Health Care Innovation Zones: An ACO for AMCs?

Julie Schulz, MD, Consultant, Sg2 , April 7, 2011

Anticipate major organizational and cultural changes needed for AMCs to become ACOs or HIZs. Faculty practices that are unified with university hospitals and clinics will be in a better position to coordinate care and avoid interdepartmental conflict than organizations with fragmented leadership. AMCs will have to negotiate alignment strategies that balance the needs and goals of faculty, nonfaculty employed physicians and independent physicians aligned with the AMC network. Meaningful clinical quality incentives (financial and nonfinancial) will have to be developed for faculty, whose current incentives heavily favor research and grants.

AMCs Making ACO News
AMC interest in ACOs and HIZs varies considerably by organization. A few AMCs are aggressively pursuing ACO and ACO-like networks, while many are adapting a wait-and-see approach and others are sitting firmly on the sidelines.
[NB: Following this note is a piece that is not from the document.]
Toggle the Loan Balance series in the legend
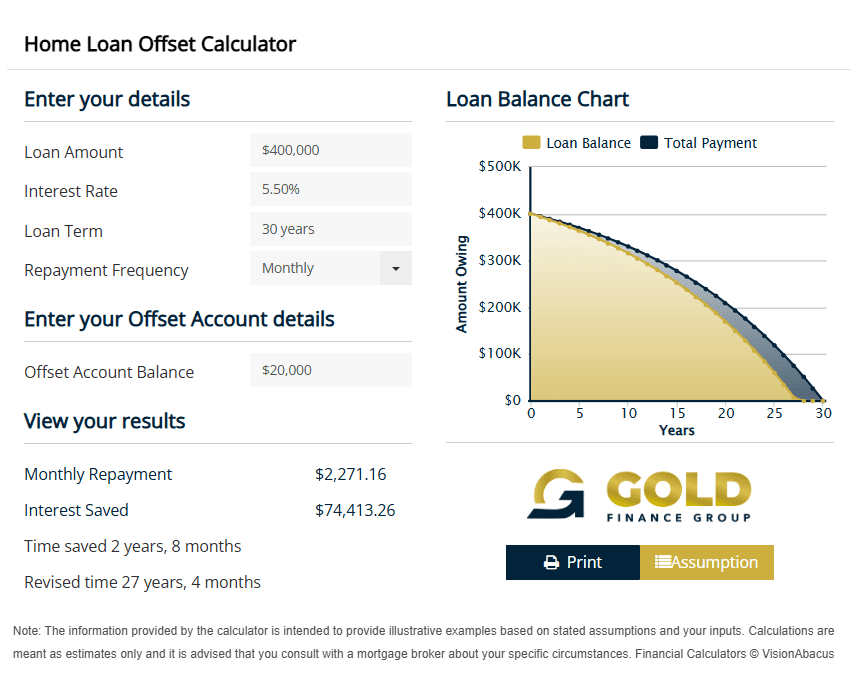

Interest, however, has picked up significantly in the last few months. Two examples include:

  • Montefiore Medical Center, the university hospital for the Albert Einstein College of Medicine, is actively positioning itself to become an ACO. Montefiore’s 4-hospital system has maintained positive operating margins despite the fact that 80% of its volume comes from Medicare and Medicaid patients. It has done this by building an integrated system that includes 21 primary care clinics, multiple physician-led quality improvement initiatives and a health IT system that tracks patient data across the care continuum. This integration has allowed Montefiore to efficiently deliver care to 150,000 enrollees in capitated contracts from both government and private payers, laying the groundwork for eventual transformation into an ACO.
  • Johns Hopkins Medicine’s plan to develop an ACO places it in a unique position because it already has an insurance plan, affiliated primary care groups, community hospitals and 2 recently acquired regional hospital centers. In addition, Johns Hopkins has been participating in innovative payment models, such as PACE (Program of All-Inclusive Care for the Elderly), a capitated program that provides outpatient senior care. Hopkins also has created a virtual, multidisciplinary Center for Innovative Medicine to promote patient-centered approaches to care delivery.